--- START OF Material ---

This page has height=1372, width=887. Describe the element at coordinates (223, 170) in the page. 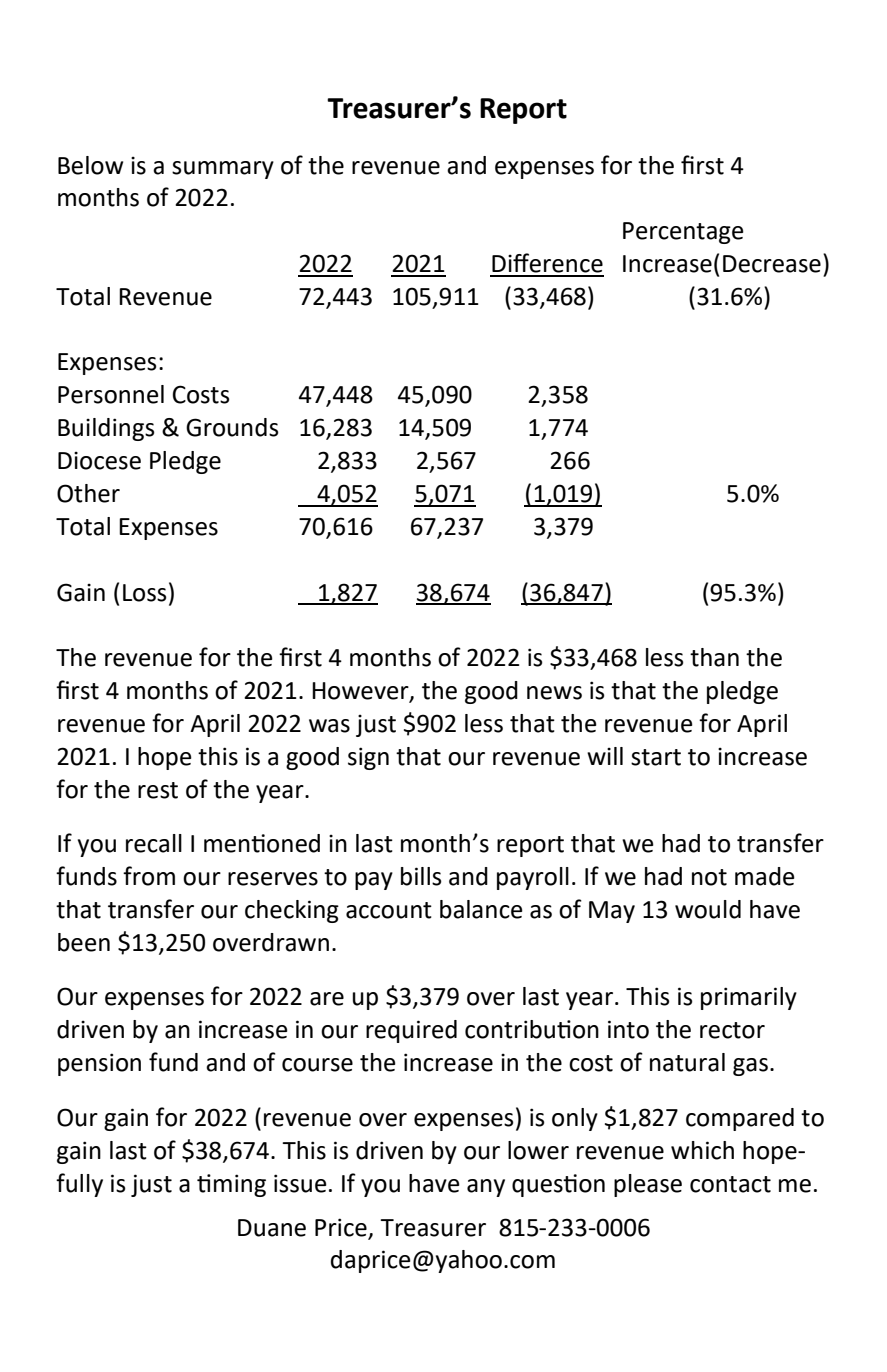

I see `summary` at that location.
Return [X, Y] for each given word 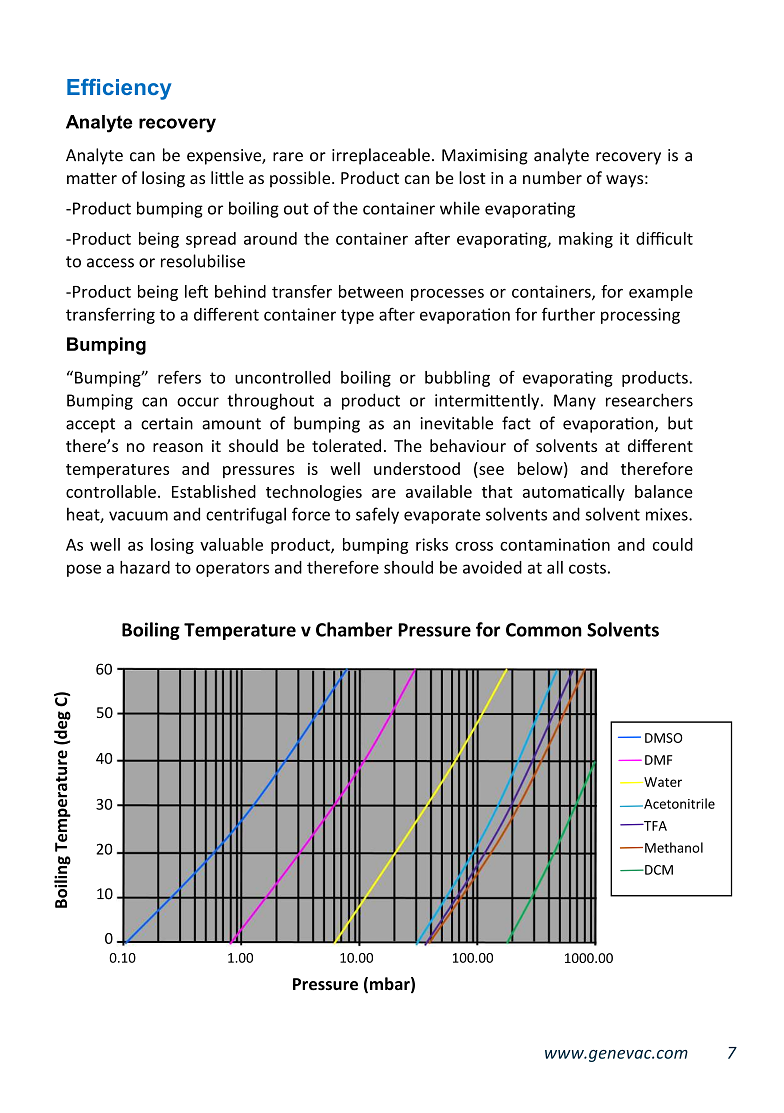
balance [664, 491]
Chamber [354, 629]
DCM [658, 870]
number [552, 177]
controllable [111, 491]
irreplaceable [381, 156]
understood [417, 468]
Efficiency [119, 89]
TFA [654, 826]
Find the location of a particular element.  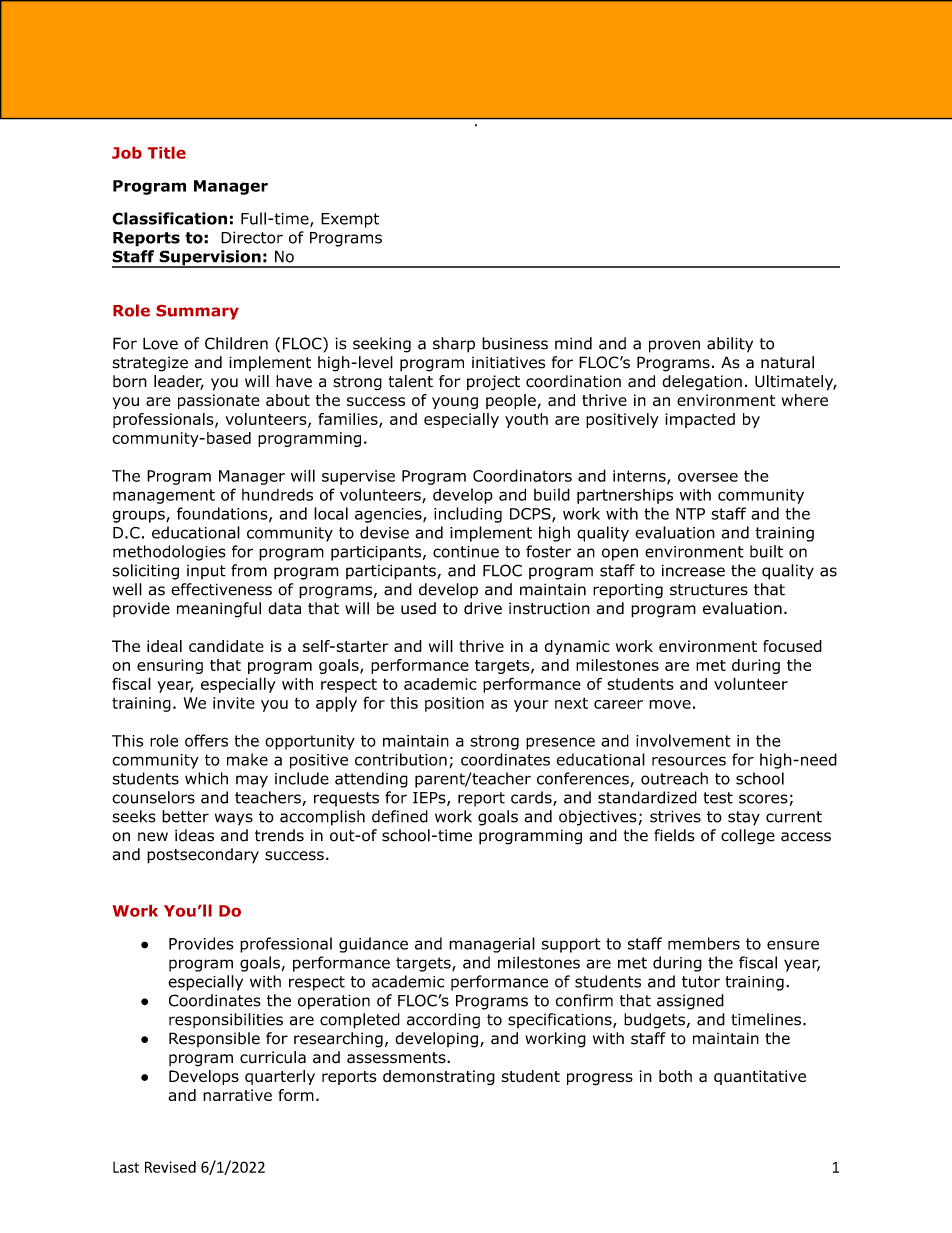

--- END OF Material ---
--- START OF Material ---

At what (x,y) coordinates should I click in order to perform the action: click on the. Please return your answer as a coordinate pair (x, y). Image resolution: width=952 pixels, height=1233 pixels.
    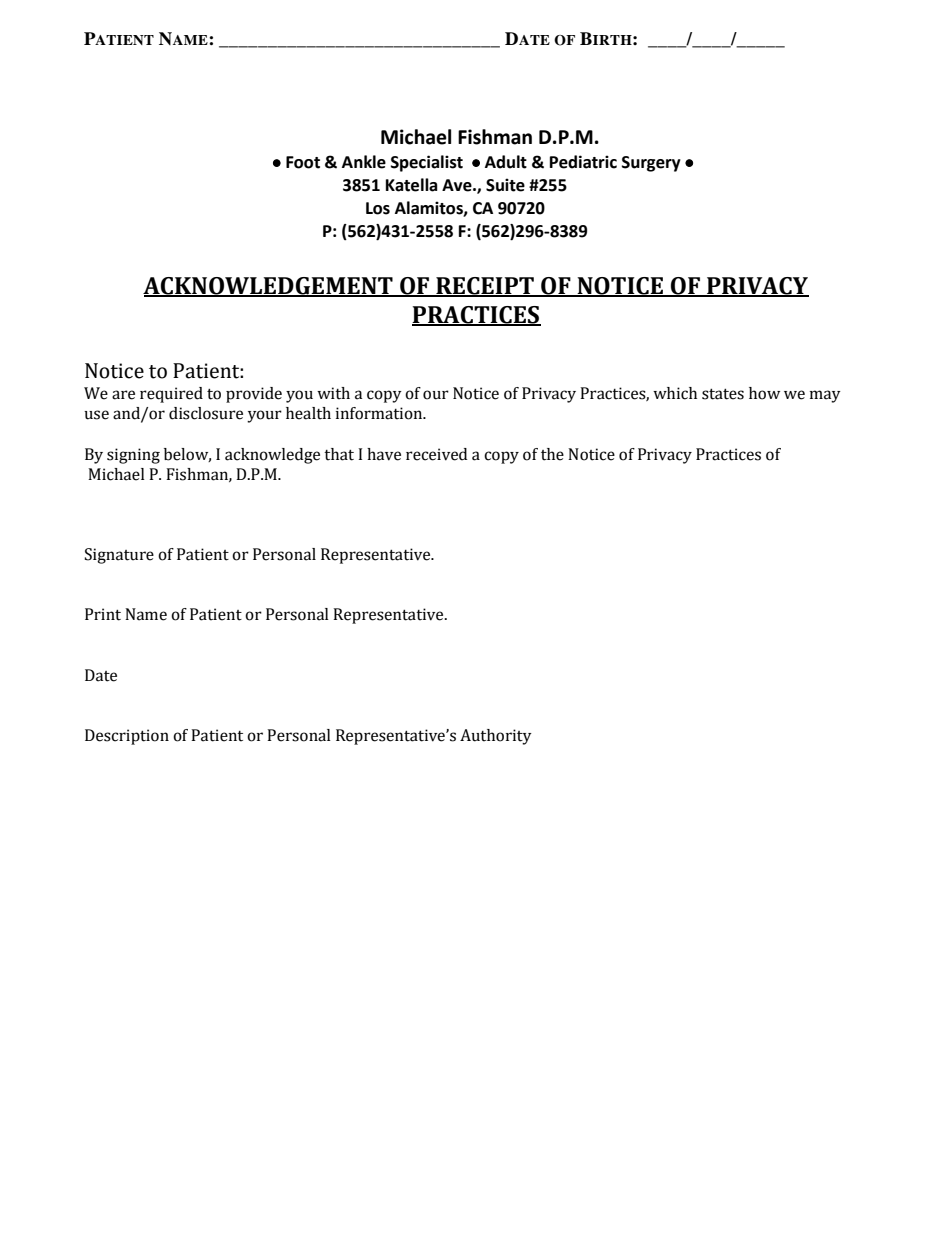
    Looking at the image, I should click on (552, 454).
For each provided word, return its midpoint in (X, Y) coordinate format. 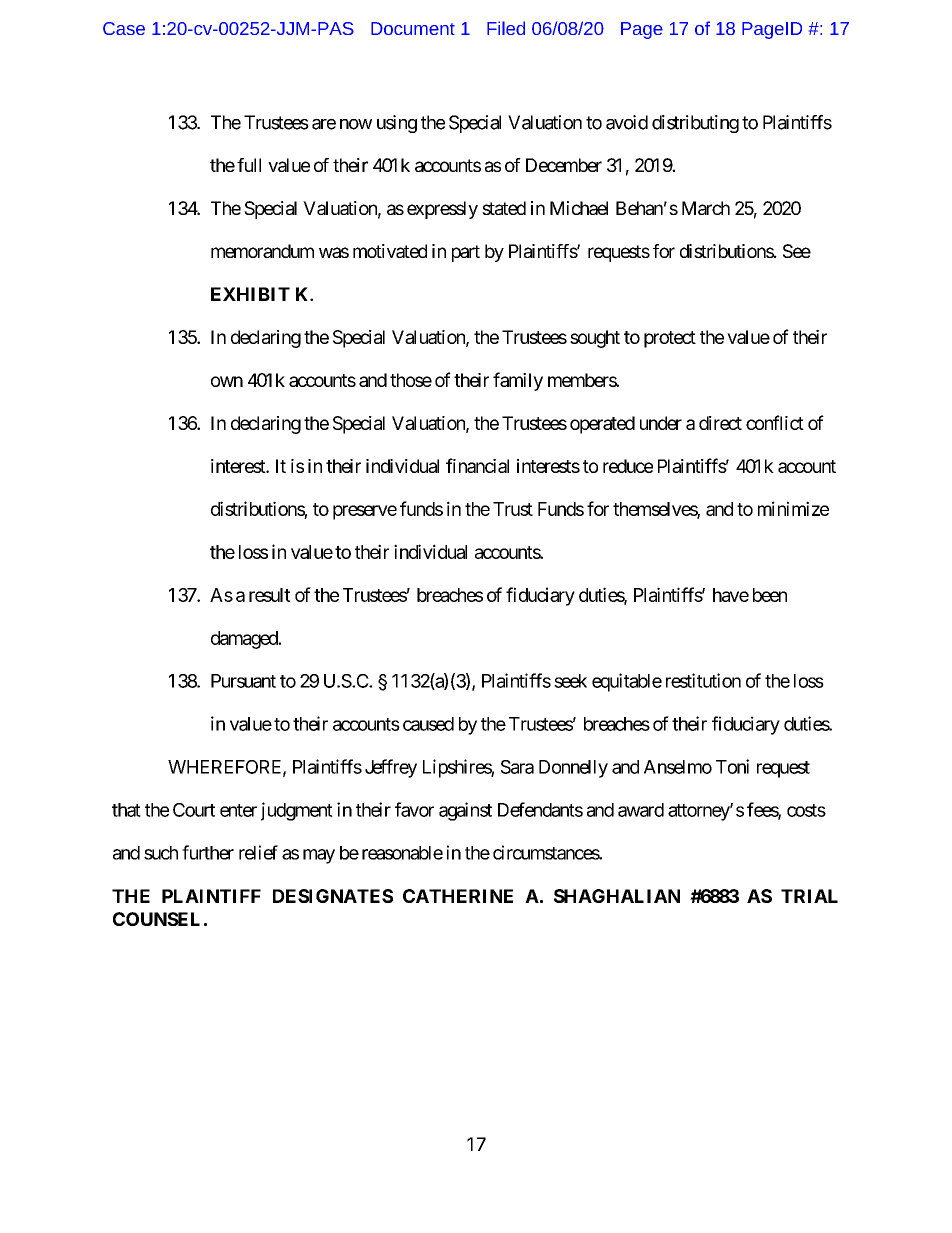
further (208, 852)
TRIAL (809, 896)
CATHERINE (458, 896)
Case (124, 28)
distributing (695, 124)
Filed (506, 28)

--- END OF Material ---

Task description:
Begin at the line that contains "understood [417, 468]" and stop after the line that contains "Find the location of a particular element.". Write those lines out again, requests included, and shift every coordinate in the answers by adding 143 to each number, leaving the pictures out.

Task solution:
understood [560, 611]
Efficiency [262, 232]
TFA [797, 969]
Find the location of a particular element.  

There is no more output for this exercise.